Selon les autorités sanitaires, les produits contenaient notamment du clonazépam et du lorazépam, deux médicaments appartenant à la famille des benzodiazépines, utilisés comme anxiolytiques et sédatifs chez l’adulte.
L’enquête a été ouverte après l’hospitalisation d’au moins quatre jeunes enfants, dont plusieurs âgés de quelques mois seulement, qui présentaient des symptômes inhabituels : grande somnolence, apathie marquée et faiblesse générale. Des analyses sanguines ont alors révélé la présence de résidus de substances sédatives.
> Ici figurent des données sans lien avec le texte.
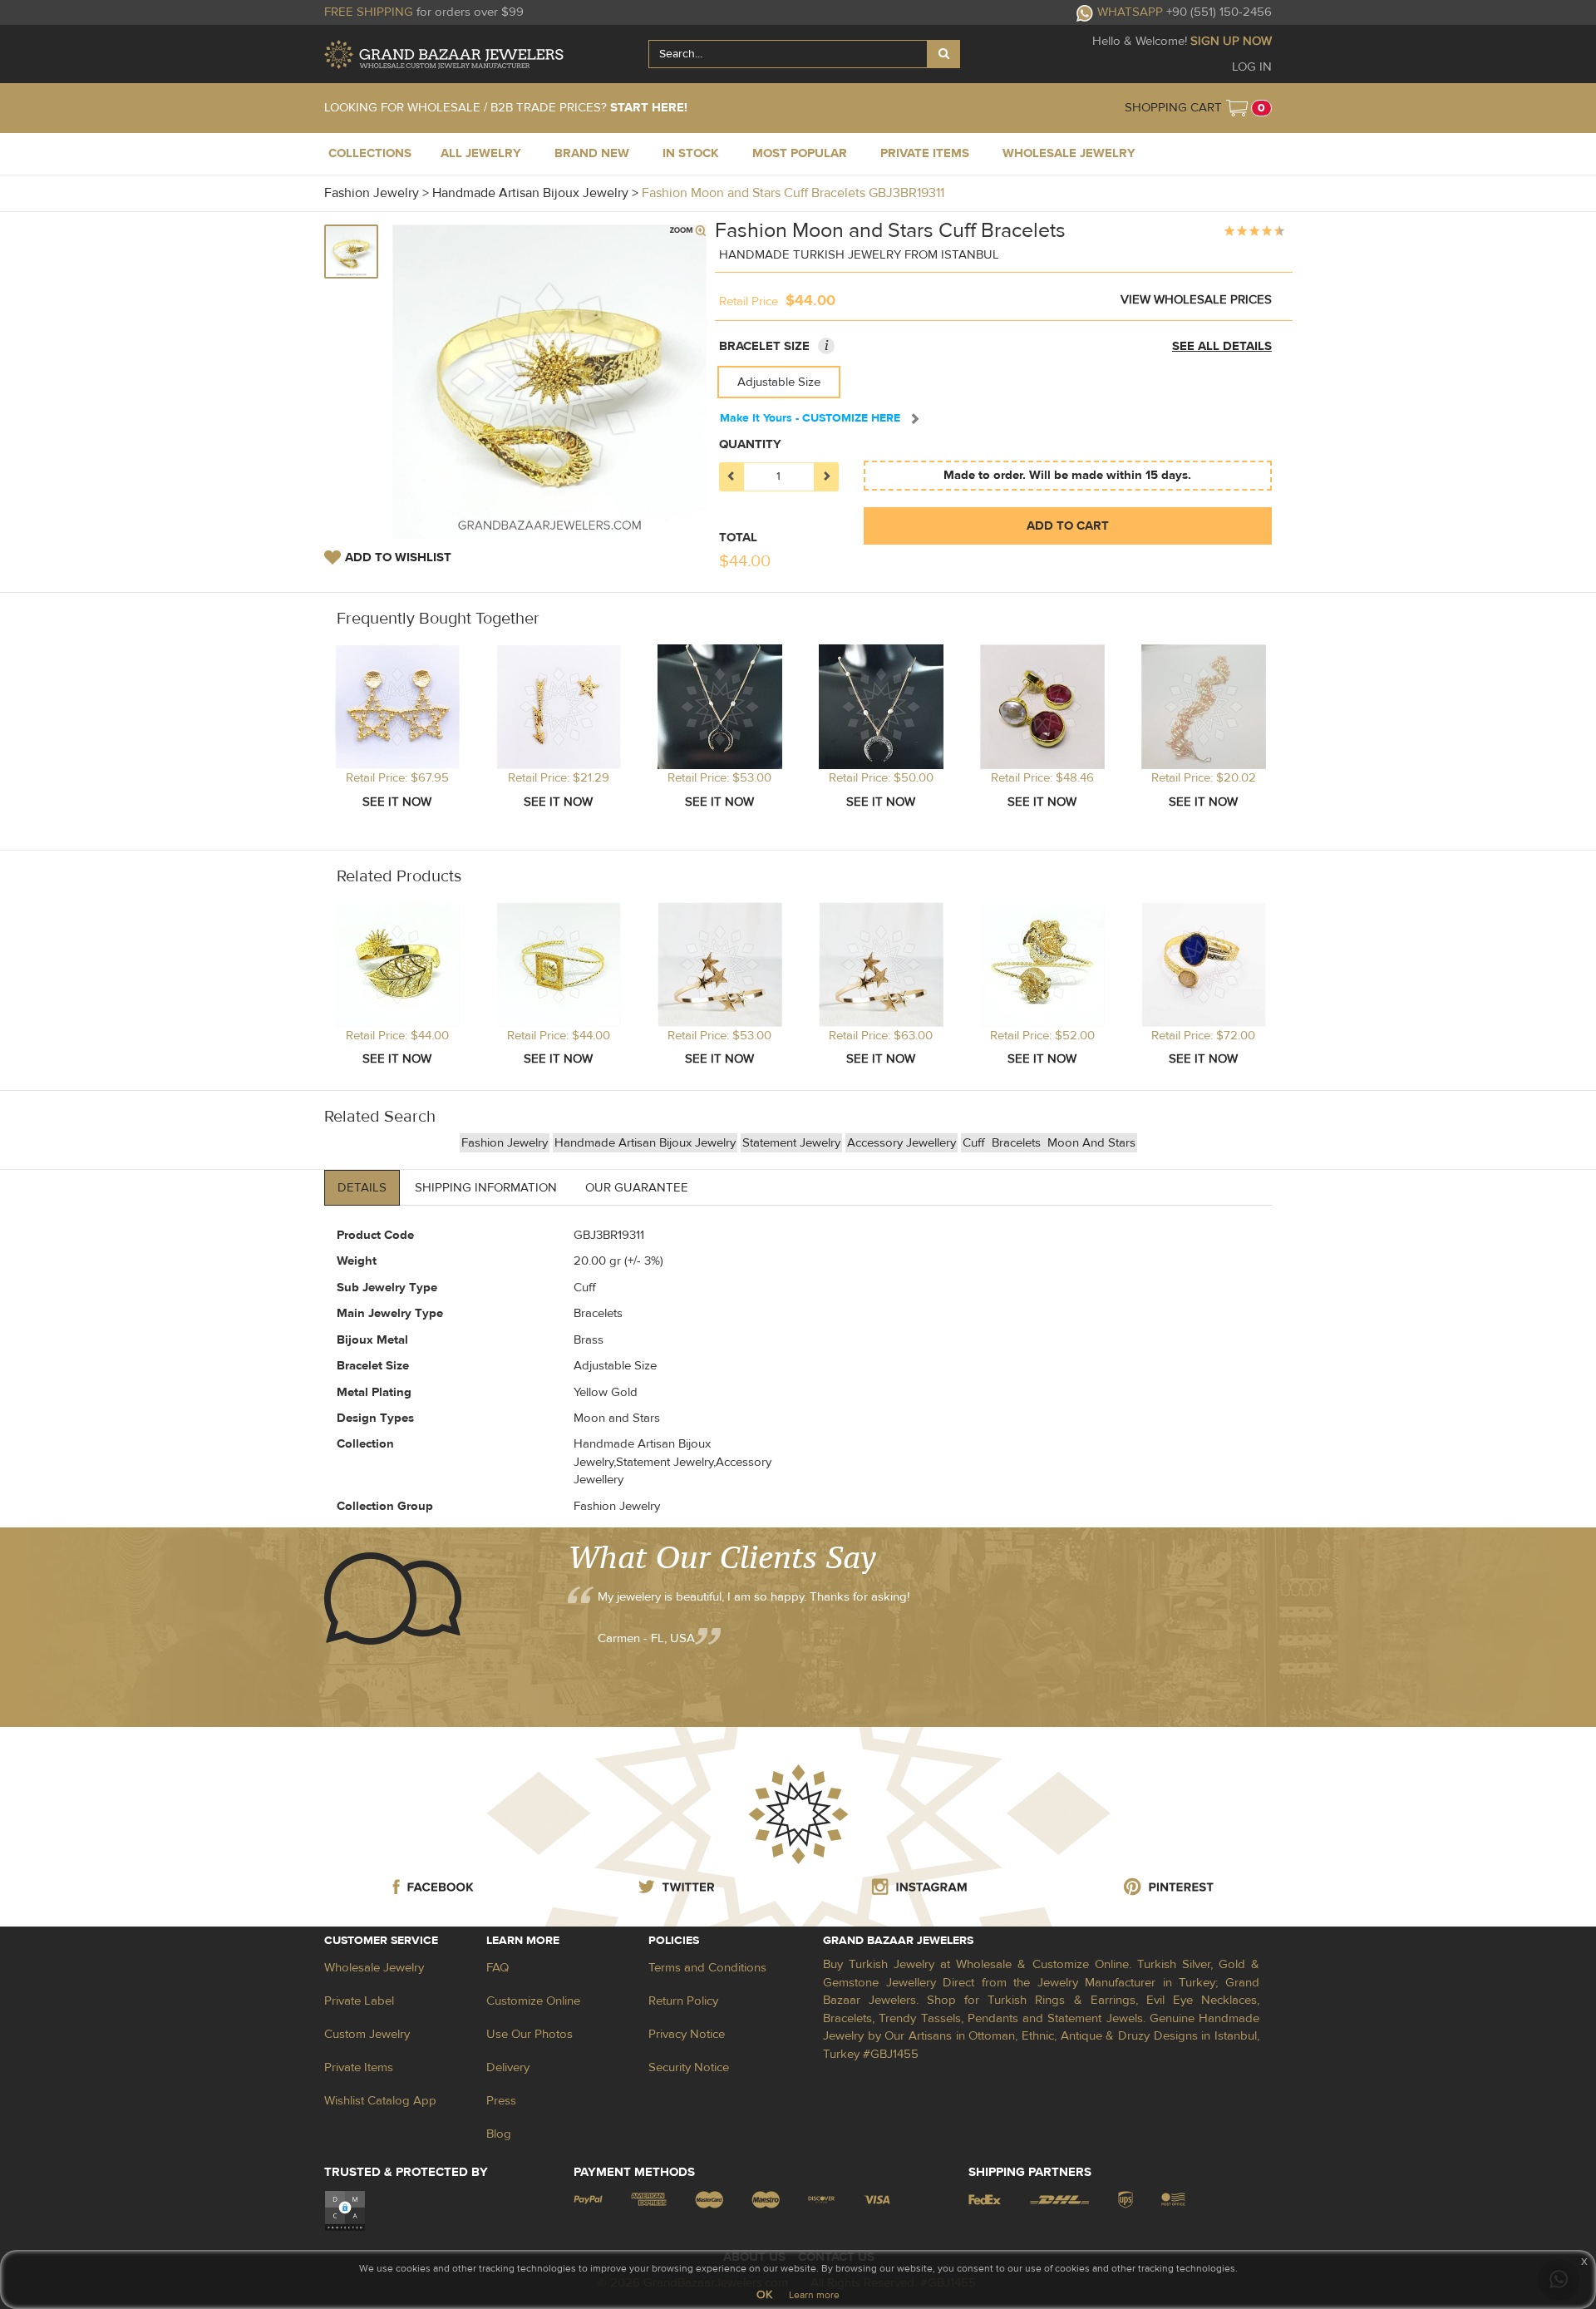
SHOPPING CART (1173, 108)
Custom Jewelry (367, 2034)
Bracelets (1018, 1143)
Le ministère de la Santé a ordonné la fermeture administrative immédiate de deux succursales de l’enseigne « Zol VeBigdol », situées aux numéros 113 et 214 de la rue Jaffa à Jérusalem, où les petits pots avaient été achetés.
Les autorités soulignent toutefois qu’aucun élément ne permet, à ce stade, d’incriminer le processus de fabrication de la marque Prinok. Les inspections réalisées auprès des importateurs n’ont révélé ni défaut de production ni contamination au sein de l’usine. Pour cette raison, aucun rappel généralisé de l’ensemble des produits de la marque n’a été ordonné.
Cette absence d’anomalie dans la chaîne de production conduit désormais les enquêteurs à examiner une hypothèse particulièrement préoccupante : celle d’une introduction volontaire des substances sédatives dans les compotes après leur fabrication.